Classes of detectors will be defined as data objects and developers must
write detectors that detect required fields of the detector class. Detectors
can detect more information than the class requires, but they must detect at
least the data that the class requires.
This may still be an issue as a result of the import command; I don’t know
what happens if a detector attempts to pull an external detector that doesn’t
exist — and because this is a private framework there’s no documentation
available other than the included patterns.
This article was briefly mentioned in a paper on teaching machines how to
understand human language:
Recognizing textual entities
[…] These entities may be detected using various techniques. Regular
expressions and pattern matching are often used. Apple Data Detectors (Nardi,
Miller, & Wright, 01998) use context-free grammars.
Script Editor Controls/Commands
[…] In addition, when creating a script to use an Apple Data Detector
(ADD), use the description field to contain
the type of detector that will be referenced in the script and other values.
ADD is an intriguing Apple technology that
allows you to run scripts that respond to contextual menu selections. Chapter
20, Apple Data Detectors Extension, is devoted to
ADD.
Unfortunately, only two pages of chapter 20 are available in
Google’s online viewer, and
Amazon’s preview functionality won’t work with me.

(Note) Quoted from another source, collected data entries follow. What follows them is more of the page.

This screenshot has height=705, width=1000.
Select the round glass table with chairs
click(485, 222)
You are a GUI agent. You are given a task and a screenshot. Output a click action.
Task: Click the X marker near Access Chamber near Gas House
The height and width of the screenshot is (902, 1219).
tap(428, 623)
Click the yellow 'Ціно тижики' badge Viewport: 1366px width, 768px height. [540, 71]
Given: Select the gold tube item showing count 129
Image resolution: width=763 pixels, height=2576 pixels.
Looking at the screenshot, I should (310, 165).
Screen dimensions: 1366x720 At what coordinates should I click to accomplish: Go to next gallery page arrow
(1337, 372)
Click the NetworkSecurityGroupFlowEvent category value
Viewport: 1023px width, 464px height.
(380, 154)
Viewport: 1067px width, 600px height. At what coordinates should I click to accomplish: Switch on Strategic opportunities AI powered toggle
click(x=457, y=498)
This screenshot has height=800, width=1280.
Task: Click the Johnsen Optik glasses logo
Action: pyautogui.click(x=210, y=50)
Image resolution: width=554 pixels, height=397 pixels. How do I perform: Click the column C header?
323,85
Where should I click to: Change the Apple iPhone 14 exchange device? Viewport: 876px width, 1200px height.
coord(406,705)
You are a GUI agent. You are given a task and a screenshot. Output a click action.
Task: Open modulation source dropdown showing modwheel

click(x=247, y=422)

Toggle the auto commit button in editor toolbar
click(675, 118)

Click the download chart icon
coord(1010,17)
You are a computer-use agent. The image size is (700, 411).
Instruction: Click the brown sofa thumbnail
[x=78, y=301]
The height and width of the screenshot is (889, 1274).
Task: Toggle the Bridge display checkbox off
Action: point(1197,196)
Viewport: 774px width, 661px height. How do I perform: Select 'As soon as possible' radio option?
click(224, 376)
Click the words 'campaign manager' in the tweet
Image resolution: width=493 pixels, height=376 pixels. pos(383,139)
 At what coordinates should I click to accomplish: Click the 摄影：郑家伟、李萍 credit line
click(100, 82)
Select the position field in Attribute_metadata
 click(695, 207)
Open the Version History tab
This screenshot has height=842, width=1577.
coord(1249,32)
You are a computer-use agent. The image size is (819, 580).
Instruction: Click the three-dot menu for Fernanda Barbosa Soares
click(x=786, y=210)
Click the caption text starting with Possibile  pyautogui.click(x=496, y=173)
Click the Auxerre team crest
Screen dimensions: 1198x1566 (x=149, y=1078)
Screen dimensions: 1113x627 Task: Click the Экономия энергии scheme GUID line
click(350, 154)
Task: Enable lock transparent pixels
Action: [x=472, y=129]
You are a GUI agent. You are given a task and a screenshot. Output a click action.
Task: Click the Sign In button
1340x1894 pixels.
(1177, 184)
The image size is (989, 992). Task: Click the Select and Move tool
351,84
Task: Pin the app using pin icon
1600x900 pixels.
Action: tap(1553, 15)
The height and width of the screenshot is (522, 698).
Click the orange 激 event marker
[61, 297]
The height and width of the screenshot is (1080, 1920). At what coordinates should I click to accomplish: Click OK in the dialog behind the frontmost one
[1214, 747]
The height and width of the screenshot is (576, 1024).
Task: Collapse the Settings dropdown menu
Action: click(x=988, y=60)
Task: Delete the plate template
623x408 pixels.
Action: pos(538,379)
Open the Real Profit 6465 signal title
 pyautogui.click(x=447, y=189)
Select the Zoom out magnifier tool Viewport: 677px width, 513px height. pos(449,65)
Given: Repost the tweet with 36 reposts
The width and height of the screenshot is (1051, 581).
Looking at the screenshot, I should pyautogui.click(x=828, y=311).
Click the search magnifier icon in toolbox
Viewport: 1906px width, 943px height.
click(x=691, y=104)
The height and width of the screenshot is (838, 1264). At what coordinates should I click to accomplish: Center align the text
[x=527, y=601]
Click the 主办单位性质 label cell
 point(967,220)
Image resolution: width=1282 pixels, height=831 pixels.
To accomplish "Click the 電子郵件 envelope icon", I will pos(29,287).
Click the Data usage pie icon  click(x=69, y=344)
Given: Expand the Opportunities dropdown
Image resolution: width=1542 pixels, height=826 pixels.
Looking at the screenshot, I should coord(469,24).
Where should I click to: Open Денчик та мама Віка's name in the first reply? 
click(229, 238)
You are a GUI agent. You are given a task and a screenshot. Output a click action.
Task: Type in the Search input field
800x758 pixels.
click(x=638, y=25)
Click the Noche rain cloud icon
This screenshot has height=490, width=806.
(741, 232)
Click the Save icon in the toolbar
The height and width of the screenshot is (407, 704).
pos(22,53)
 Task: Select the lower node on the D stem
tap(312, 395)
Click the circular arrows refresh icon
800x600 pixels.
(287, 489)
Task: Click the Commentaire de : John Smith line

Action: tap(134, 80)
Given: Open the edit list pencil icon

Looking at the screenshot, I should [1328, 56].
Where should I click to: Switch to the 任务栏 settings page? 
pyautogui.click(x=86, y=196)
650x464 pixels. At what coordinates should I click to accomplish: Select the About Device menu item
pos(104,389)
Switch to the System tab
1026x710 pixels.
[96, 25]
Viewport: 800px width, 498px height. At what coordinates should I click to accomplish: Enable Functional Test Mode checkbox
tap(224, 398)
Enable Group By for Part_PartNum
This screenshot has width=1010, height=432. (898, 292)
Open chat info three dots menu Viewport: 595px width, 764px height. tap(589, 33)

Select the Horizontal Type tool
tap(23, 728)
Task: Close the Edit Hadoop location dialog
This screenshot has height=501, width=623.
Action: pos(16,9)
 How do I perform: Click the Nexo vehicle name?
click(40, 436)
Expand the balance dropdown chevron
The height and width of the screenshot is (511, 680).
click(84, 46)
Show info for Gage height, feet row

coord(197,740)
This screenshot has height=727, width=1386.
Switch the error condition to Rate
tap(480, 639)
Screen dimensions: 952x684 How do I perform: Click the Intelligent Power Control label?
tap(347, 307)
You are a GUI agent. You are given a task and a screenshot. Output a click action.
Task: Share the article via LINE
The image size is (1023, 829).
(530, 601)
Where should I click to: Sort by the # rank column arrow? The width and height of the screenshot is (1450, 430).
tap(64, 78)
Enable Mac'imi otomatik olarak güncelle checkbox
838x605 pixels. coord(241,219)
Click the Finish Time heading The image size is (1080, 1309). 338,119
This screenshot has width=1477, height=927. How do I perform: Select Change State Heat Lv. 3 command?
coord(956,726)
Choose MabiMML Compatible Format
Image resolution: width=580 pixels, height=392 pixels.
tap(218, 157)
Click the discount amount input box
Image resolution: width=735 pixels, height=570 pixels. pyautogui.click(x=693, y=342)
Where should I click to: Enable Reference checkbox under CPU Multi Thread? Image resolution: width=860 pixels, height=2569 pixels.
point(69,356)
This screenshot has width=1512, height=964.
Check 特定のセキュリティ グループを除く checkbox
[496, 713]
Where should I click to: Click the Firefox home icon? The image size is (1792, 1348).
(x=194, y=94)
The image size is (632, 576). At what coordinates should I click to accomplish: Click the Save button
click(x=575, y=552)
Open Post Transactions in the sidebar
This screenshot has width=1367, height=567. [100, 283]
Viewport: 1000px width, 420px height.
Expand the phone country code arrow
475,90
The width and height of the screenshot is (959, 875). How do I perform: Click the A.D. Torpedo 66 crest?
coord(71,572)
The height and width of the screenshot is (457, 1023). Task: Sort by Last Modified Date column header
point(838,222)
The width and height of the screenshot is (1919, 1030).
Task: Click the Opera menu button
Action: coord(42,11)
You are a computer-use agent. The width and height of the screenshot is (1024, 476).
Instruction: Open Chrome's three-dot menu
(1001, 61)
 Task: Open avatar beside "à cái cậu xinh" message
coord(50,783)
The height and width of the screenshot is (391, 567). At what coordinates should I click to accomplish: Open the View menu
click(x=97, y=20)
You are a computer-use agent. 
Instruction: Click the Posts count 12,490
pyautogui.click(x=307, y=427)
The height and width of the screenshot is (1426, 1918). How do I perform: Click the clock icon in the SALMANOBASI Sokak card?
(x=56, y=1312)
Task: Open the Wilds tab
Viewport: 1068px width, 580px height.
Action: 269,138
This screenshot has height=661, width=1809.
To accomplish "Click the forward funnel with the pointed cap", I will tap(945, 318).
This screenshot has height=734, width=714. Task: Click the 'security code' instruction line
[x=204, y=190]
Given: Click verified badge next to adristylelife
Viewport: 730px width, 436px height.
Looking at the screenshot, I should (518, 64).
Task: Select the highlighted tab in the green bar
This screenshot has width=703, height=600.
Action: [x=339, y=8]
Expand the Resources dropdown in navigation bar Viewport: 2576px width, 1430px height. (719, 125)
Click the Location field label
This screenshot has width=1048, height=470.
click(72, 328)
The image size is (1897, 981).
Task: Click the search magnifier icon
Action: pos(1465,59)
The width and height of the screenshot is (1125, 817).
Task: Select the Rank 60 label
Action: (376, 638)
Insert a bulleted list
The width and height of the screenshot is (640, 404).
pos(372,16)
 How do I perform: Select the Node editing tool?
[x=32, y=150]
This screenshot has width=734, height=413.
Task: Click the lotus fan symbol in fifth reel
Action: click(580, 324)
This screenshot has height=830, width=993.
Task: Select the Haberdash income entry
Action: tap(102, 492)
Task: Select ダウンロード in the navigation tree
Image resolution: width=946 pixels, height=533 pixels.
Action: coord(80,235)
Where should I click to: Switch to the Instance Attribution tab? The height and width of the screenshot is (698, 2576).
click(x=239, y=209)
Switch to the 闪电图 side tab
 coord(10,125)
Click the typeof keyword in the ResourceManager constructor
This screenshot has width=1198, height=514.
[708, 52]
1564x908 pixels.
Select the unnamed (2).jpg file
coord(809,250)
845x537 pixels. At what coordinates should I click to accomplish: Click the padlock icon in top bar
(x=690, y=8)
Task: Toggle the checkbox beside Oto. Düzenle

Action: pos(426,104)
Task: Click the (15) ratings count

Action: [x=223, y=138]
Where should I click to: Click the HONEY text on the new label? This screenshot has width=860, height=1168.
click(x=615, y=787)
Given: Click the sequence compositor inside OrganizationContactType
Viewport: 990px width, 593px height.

With the examples given on the pages that are available, it seems as though
one would define detectors externally and ask for them via AppleScript. The
detector presumably gives a return value which is treated as any other
AppleScript object data. The sample code uses the detector patterns as a way to
create custom detector actions.
5.2.3 The Apple Data Detector
The Apple Data Detector Software Package was shipped as a product first in
01997. Later on, newer and more sophisticated versions were
introduced.
The essence of the product is in being able to extract semantics from
everyday documents, without asking the user to recreate the documents in a
new way. Documents are automatically redefined from a stream of characters,
and reformatted so that the specific requests stated by the user become
explicitly visible.
In other words, the document is changed so that the implicit goals of the
user (ambiguous from the initial document point of view) become explicit
(from the modified document point of view). The essence of the success is in
the application of sophisticated parsing and recognition techniques, as well
as in the application of appropriate response and collaboration methods.
Onwards
I don’t know anything about future OS X releases. Perhaps Snow Leopard will
promote this to a publicly-available technology; perhaps we’ll have to wait for
a release beyond that.
The technology involved is certainly an interesting one, and could integrate
nicely with microformats — for example, automatically detecting hCards
and offering to put them in one’s Address Book. I guess we’ll just have to see.